Durchzuführende Schritte.
1/ Was haben die Behörden den Bewohnern von Xiangtang laut dem Text über die Zwangsräumung in Peking abgestellt?
2/ Gib die Einträge als nummerierte Liste wieder, beginnend mit der Zeile, die „You are a GUI“ enthält, und endend mit dem Ende der Einträge. Lass Leerzeilen und die Bilder weg.

Vorliegender Text.
Bauspekulation, Verdrängung, Vertreibung
Das taiwanesische Magazin New Bloom beschreibt die Zwangräumung eines pekinger Stadtdorfes als Beispiel für eine weiterhin gängige Praxis
Der Kampf um das Dorf Xiangtang demonstriert, wie Zwangsräumungen in China weiterhin ablaufen
Gas, Wasser und Strom wurden den Bewohnern des Dorfes Xiangtang (香堂) in Peking Ende letzten Monats von den Behörden abgestellt, als Teil eines Versuchs, die Bewohner des Dorfes zu vertreiben, das abgerissen werden soll. Dies geschieht trotz der Minusgrade in Peking. Die Bewohner haben sich wochenlang gegen die Versuche der Behörden gewehrt, sie zu vertreiben, unter anderem mit Protesten und Hungerstreiks.

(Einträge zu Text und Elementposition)
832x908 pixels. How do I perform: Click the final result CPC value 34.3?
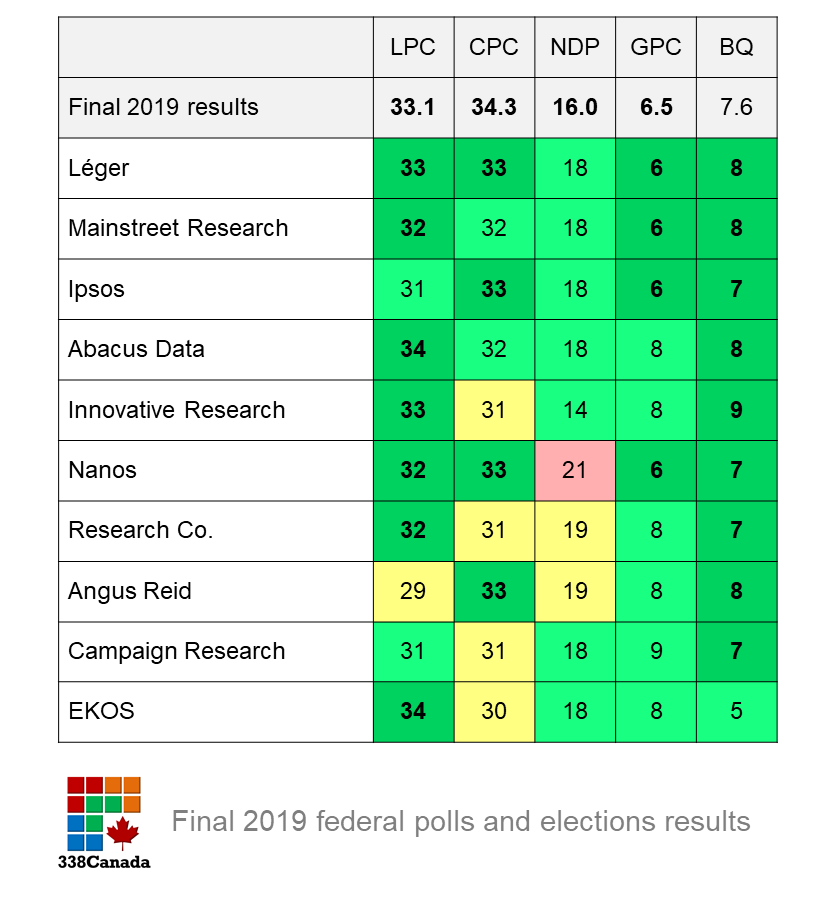(494, 107)
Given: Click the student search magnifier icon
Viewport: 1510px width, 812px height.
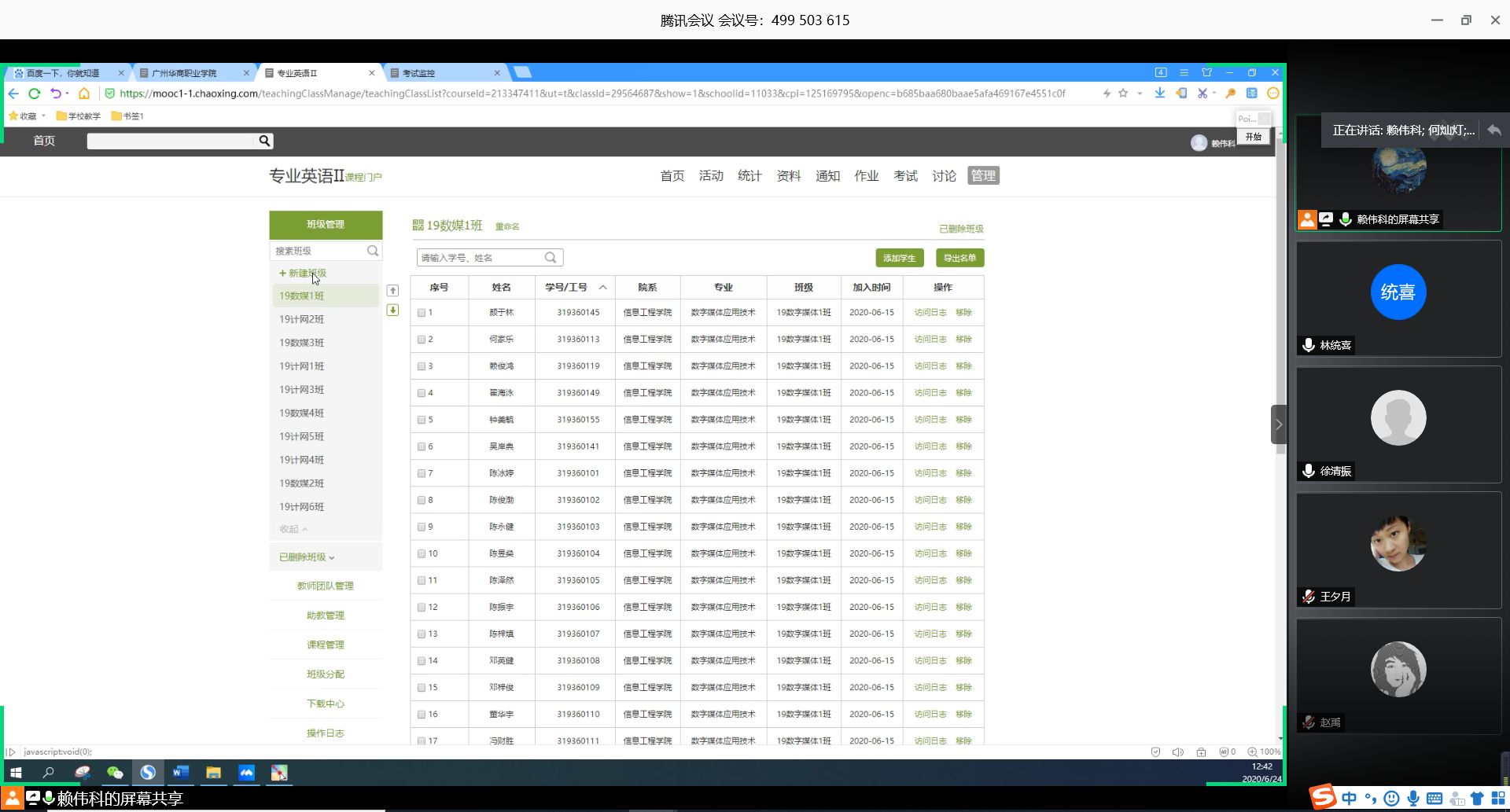Looking at the screenshot, I should (x=551, y=258).
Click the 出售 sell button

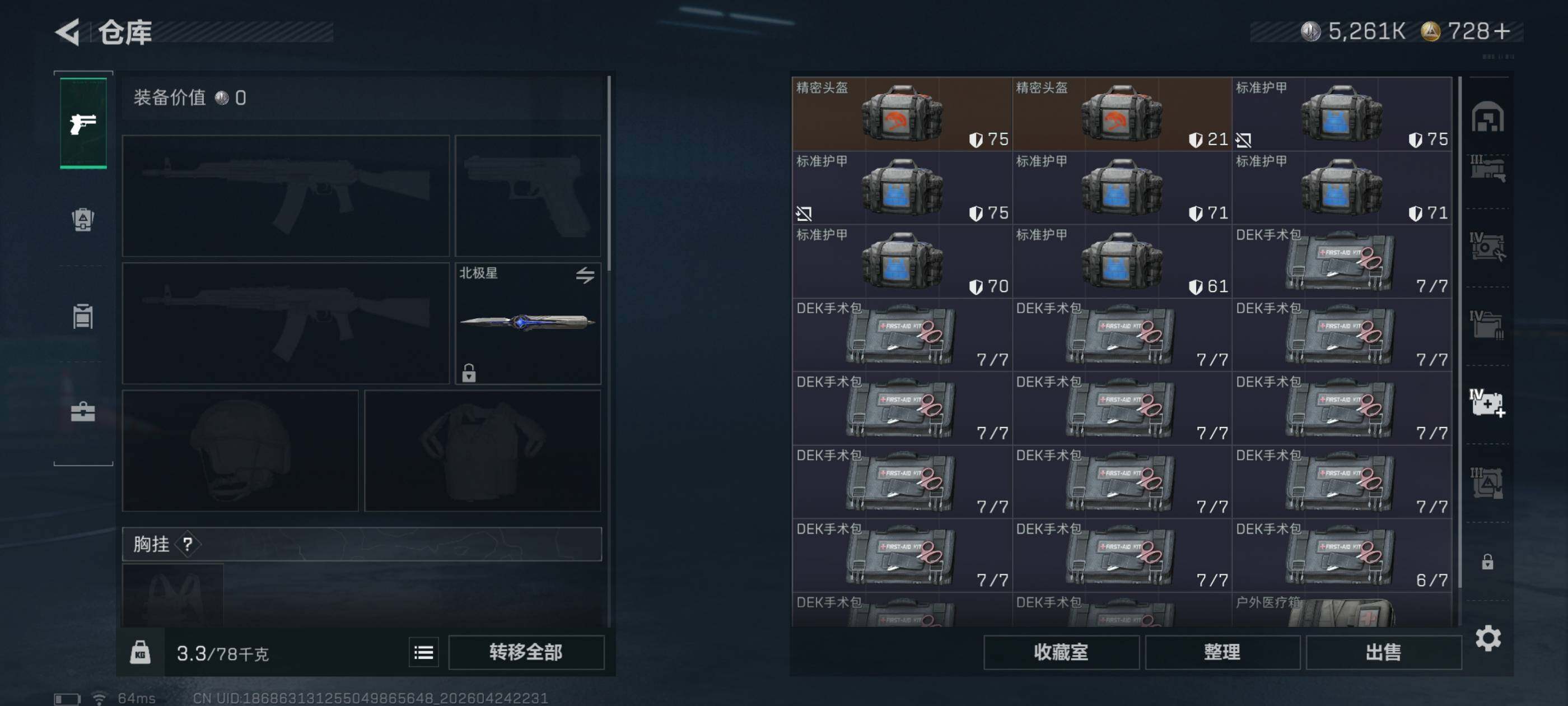click(x=1383, y=652)
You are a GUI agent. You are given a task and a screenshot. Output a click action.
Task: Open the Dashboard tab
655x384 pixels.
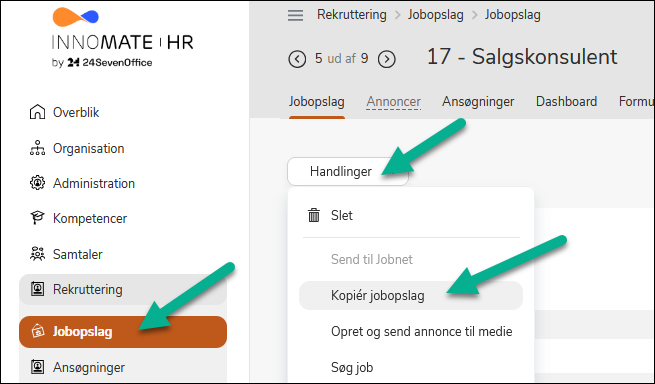[x=566, y=102]
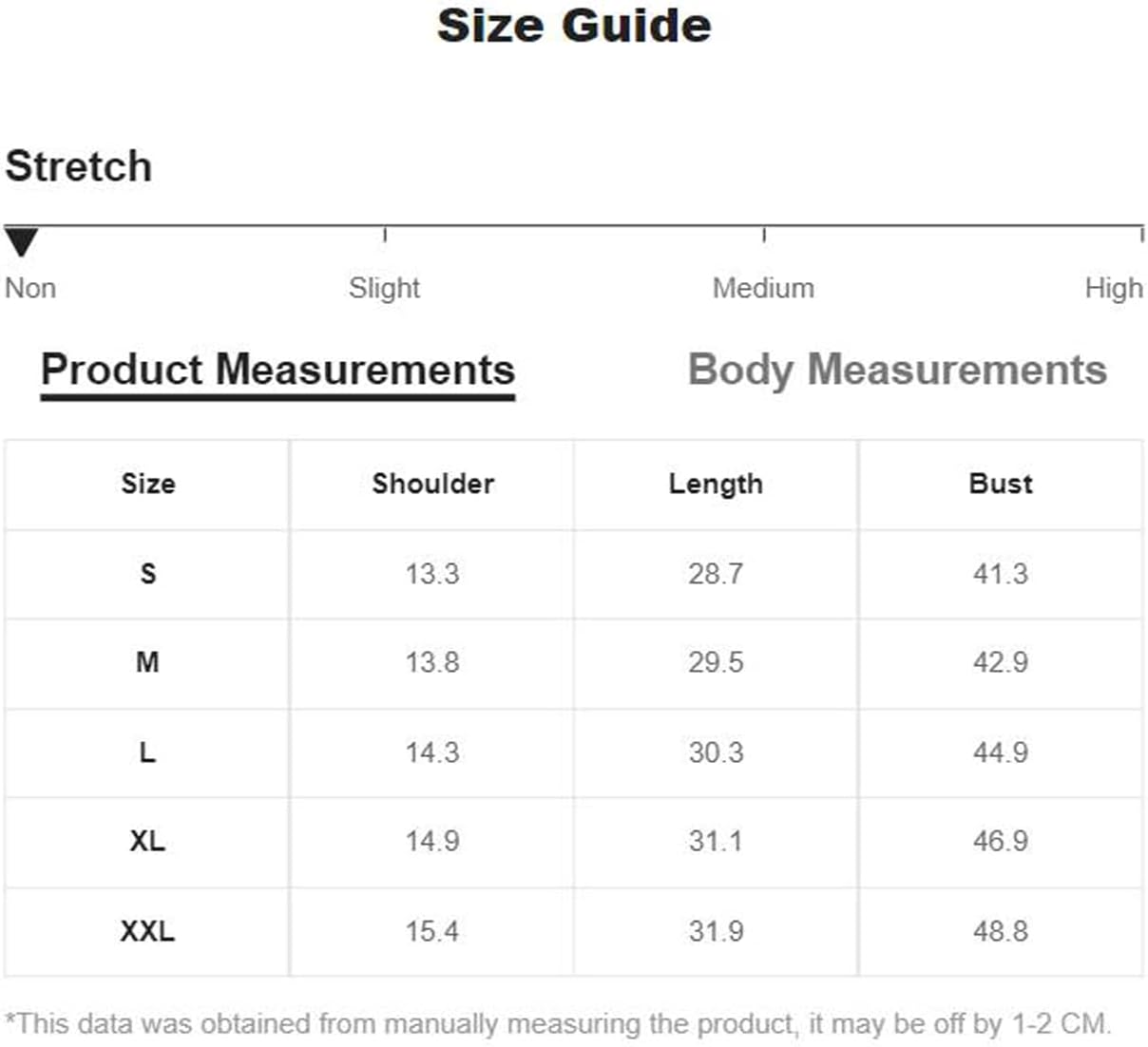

Ergebnisse der Aufgaben.
1/ Gas, Wasser und Strom.

2/
1. You are a GUI agent. You are given a task and a screenshot. Output a click action.
2. Task: Open the Dashboard tab
3. 655x384 pixels.
4. [x=566, y=102]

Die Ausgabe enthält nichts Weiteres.